Sono un ammiratore di Marcello Veneziani giornalista e saggista. La sua prosa e i suoi argomenti sono spessissimo anche i miei, anche se, per raggiungere i suoi livelli, di strada ne dovrei fare troppa. A volte non condivido ciò che scrive come nel recente suo articolo sui vaccini, o meglio non mi è piaciuta la scansione delle sue domande provocatorie circa lo scibile scientifico sull’immunizzazione attiva e forse mi dedicherò più avanti a questo. Invece, a proposito di un’altro suo articolo di repertorio su tutt’altro argomento, postato sul suo sito e pubblicato il 3 agosto 2010 su il Giornale, ho deciso di scrivere un commento. Ho atteso un po’ prima di farlo; temevo di affrontare con banalità o, al contrario, con troppa saccenza, (…nel mio caso mal riposta), un argomento super generalista: il senso di noi e in particolare di me stesso, ponendomi come cavia del mio ragionamento. Ho deciso di fregarmene di come sarei sembrato ai due o tre lettori che mi seguono e ho scritto senza remore ciò che mi passa per la testa.

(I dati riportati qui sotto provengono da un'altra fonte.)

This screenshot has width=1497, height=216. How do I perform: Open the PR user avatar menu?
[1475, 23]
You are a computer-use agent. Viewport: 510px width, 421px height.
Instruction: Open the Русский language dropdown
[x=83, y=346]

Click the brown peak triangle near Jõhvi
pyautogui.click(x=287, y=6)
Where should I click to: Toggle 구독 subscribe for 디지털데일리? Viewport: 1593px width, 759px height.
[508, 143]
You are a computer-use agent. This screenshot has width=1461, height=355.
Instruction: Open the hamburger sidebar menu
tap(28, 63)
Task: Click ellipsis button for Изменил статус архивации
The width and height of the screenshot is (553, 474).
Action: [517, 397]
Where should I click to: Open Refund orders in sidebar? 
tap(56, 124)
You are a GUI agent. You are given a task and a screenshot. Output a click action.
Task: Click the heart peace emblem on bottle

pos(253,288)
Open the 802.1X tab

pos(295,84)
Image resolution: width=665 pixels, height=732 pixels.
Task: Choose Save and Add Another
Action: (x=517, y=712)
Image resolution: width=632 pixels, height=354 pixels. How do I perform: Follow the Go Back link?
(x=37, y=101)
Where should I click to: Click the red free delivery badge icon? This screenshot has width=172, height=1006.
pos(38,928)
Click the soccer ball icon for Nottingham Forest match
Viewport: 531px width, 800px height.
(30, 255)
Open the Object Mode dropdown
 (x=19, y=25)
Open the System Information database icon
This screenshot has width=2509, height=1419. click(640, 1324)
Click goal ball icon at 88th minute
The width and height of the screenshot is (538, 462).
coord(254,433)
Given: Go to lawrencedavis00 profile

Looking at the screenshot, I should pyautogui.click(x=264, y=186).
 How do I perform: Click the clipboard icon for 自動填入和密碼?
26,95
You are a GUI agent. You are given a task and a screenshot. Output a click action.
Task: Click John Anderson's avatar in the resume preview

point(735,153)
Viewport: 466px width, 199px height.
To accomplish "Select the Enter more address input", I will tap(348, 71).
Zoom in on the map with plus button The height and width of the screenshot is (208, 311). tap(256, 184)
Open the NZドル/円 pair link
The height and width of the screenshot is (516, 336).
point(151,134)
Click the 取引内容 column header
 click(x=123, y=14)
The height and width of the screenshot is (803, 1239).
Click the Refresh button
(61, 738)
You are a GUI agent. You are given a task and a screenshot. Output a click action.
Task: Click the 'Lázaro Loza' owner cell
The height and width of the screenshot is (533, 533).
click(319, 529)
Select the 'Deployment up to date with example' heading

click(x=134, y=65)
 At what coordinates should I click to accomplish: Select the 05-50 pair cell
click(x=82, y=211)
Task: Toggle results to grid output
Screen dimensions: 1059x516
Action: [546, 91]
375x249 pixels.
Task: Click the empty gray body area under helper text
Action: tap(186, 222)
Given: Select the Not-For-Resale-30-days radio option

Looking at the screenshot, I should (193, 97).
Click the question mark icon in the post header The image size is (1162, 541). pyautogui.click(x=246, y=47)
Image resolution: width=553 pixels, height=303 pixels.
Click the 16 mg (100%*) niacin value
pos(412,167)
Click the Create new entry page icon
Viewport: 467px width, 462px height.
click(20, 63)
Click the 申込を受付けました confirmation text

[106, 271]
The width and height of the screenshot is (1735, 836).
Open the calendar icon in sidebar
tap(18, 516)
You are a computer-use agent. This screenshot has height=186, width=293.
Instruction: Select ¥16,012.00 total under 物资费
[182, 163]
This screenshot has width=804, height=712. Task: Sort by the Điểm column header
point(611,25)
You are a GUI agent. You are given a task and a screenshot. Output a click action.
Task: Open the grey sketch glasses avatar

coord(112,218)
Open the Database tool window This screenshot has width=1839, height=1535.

Intanto devo affermare che le parole di Veneziani, dalle quali ho estratto la sintesi di cui sopra, almeno con me, hanno decisamente fatto centro. Come tanti ho sempre pensato, con grande e consapevole egoismo, che vivere pienamente la mia esistenza o più vite fosse la principale terapia alle crisi di qualunque tempo generazionale. Lo penso ancora, ma dopo aver letto quell’articolo mi sento semplicemente più sereno. Certo, l’efficacia delle parole soprattutto se spese bene fa miracoli, ma forse c’è dell’altro. Non discuto l’importanza di una vita dedicata unicamente a se stessi; quella rimane il più inflazionato baluardo contro l’auto disistima e non intendo esprimere giudizi. Il viatico a al senso di serenità provato nel leggere le parole di Veneziani me l’ha dato la via d’uscita dal labirinto della sublimazione unica e totale della propria esistenza, quella sublimazione dedicata esclusivamente al benessere di sé stessi. L’idea che quest’ultima fosse l’unica prescrizione esistente in terra ai numerosi momenti critici di una vita intera quasi mi soffocava. Pensare di non avere sbocchi alternativi dal: “…cessare d’essere in un modo per diventare un altro.”, pur se affascinante in termini di soluzione, mi faceva sentire schiavo dell’impellenza di vivere l’attimo fino al midollo ed esaurito quest’ultimo viverne un’altro e poi un’altro fino alla mia pacifica dipartita. La necessità invece, non solo di una o più esistenze spremute fino alla fine, ma almeno di una di esse dedicata a qualcosa, a qualcuno, a Qualcuno (…o tutto questo in plurime combinazioni), mi ha dato più fiducia. Tale angolazione alternativa aiuta a immaginare una valida chance al semplice utilizzo dell’esistenza: quella del riempirla di qualcosa. Magari qualcosa che superi la caduca gratificazione che si percepisce consumandosi per migliorare l’involucro esterno della propria vita. La prospettiva che tutto ciò che facciamo lasci qualche esito, anche se invisibile, è già un buon motivo per non riservare tutto solo ad essa, (o alle nostre innumerevoli esistenze nate e cessate), ma anche dedicare qualcosa non necessariamente di sé stessi per non avere un’unica e sempre provvisoria scelta: una vita fondata sul “cesso”…prima persona del presente indicativo del verbo cessare.